Oil had climbed to $133 a barrel before crashing almost 13% on Wednesday on news the United Arab Emirates was willing to lobby for further production increases, with Brent crude easing further on Thursday.

In morning trade on Friday the Hang Seng was down 3.2% and Japan’s Nikkei 2.47%, while the Shanghai Composite had lost 2.16%.

Tencent, which can influence the direction of the JSE via Naspers, had slumped 5.61%, with Bloomberg reporting that US regulators had identified five Chinese firms that may be delisted if they fail to adhere to certain auditing requirements.

Despite the yo-yo in equity markets, participation remains low, said SPI Asset Management managing partner Stephen Innes in a note.

“When confidence is low, risk managers are in the drivers’ seat, keeping bank and market maker liquidity to a minimum which could be exacerbating interday moves,” he said. “And no wonder as predicting day-to-day market actions is about as consistent as flipping a coin.”

The JSE needs to gain more than 1.1% to reach last Friday’s close, but would need to lose more than 0.24% to turn negative for the year to date.

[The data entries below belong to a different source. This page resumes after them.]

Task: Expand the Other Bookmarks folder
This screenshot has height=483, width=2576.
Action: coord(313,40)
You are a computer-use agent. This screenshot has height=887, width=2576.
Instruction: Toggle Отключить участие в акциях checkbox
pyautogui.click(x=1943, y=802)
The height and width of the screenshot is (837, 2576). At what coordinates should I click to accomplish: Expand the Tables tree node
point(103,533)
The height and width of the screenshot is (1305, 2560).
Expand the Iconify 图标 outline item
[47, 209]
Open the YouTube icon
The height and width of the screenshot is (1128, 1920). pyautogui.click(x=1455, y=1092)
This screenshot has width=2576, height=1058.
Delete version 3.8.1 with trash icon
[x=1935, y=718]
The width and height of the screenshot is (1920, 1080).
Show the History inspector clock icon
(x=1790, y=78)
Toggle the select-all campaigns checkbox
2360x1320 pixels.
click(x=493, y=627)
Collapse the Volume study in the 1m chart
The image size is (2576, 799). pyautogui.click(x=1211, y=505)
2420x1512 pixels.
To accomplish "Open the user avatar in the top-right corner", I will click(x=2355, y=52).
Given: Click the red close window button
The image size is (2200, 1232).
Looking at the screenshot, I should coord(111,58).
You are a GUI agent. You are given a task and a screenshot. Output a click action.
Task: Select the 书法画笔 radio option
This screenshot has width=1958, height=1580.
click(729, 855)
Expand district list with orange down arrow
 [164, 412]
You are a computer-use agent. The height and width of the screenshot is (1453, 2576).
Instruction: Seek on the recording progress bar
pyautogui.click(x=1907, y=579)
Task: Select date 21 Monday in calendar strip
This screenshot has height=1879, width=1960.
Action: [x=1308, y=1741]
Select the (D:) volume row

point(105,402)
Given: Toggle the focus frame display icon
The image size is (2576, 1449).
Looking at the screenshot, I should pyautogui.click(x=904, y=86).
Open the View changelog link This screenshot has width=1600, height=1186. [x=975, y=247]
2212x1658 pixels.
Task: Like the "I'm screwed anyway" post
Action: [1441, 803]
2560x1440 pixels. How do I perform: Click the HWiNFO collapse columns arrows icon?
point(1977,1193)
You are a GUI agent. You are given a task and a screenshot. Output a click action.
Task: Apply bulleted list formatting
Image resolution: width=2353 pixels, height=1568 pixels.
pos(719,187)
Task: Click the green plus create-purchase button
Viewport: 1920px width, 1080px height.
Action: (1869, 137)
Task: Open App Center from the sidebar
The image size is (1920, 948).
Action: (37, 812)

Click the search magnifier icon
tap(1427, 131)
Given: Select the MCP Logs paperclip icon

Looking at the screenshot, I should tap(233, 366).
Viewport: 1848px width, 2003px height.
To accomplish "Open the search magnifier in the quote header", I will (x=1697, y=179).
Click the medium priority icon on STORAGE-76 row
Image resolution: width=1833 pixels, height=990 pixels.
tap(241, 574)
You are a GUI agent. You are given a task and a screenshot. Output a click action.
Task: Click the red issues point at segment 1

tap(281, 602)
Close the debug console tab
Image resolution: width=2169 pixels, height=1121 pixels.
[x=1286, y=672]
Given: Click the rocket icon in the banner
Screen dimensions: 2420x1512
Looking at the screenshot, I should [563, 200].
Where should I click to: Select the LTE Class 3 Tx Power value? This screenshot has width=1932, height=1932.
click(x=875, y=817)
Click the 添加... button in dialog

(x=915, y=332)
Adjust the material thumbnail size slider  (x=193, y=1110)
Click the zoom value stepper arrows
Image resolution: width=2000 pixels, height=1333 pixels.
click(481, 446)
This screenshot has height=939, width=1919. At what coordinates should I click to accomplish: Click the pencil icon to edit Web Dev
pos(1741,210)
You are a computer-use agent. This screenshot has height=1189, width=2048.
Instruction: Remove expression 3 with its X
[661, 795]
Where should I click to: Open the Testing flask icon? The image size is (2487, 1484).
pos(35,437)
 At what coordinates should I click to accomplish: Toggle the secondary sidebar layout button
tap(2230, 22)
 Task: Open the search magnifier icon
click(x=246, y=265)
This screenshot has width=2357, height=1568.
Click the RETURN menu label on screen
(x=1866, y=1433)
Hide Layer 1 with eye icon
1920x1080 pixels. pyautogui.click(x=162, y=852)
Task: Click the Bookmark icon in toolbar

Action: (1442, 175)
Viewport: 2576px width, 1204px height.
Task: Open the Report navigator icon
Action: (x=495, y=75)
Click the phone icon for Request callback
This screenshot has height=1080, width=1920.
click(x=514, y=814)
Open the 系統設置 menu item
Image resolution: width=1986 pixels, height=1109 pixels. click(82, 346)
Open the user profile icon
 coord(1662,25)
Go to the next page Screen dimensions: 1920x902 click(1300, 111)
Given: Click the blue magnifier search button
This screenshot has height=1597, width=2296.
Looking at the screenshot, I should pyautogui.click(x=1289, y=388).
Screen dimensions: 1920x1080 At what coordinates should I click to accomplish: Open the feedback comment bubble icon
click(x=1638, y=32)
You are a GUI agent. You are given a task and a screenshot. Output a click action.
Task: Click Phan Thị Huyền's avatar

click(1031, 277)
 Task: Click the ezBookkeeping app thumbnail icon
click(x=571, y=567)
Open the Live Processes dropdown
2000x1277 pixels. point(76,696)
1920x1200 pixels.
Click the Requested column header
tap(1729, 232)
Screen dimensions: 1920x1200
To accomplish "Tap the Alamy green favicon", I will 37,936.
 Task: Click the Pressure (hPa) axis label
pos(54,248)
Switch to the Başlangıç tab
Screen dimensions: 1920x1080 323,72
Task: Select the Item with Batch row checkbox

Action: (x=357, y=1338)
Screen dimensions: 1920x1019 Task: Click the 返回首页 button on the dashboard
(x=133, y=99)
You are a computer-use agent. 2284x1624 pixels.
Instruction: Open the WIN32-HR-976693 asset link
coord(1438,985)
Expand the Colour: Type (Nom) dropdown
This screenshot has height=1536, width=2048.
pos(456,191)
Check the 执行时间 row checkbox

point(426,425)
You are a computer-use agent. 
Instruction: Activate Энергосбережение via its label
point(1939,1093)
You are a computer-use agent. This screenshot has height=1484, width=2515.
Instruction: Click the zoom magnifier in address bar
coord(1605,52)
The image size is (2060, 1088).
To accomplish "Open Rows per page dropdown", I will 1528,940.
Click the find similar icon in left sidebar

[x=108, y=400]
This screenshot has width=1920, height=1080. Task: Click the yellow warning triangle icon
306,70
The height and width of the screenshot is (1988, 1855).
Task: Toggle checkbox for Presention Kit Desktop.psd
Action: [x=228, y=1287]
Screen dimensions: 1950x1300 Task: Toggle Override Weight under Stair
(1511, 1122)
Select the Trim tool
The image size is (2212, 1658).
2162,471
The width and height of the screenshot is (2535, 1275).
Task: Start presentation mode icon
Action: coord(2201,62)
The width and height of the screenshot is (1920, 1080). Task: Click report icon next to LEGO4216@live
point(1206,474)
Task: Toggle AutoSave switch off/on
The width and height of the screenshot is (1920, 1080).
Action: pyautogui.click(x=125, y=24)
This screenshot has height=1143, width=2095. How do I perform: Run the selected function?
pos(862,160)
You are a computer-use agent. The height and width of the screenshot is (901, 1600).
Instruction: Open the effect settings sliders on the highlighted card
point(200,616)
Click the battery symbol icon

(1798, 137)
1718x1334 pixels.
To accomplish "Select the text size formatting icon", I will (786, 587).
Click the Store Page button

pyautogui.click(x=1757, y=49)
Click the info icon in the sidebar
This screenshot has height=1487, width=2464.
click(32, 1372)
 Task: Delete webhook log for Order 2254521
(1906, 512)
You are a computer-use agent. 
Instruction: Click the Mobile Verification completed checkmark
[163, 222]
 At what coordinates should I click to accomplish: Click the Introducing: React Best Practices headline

In morning trade gold was 0.34% weaker at $1,989.10/oz and platinum 0.65% to $1,063/oz. Brent crude was flat at $109.20 a barrel.

The rand had weakened 0.36% to R15.08/$.

Standard Bank, SA’s second biggest by market value, is due to report an up to 60% rise in headline earnings per share for its year to end-December later, though it did not go into detail in its recent trading update.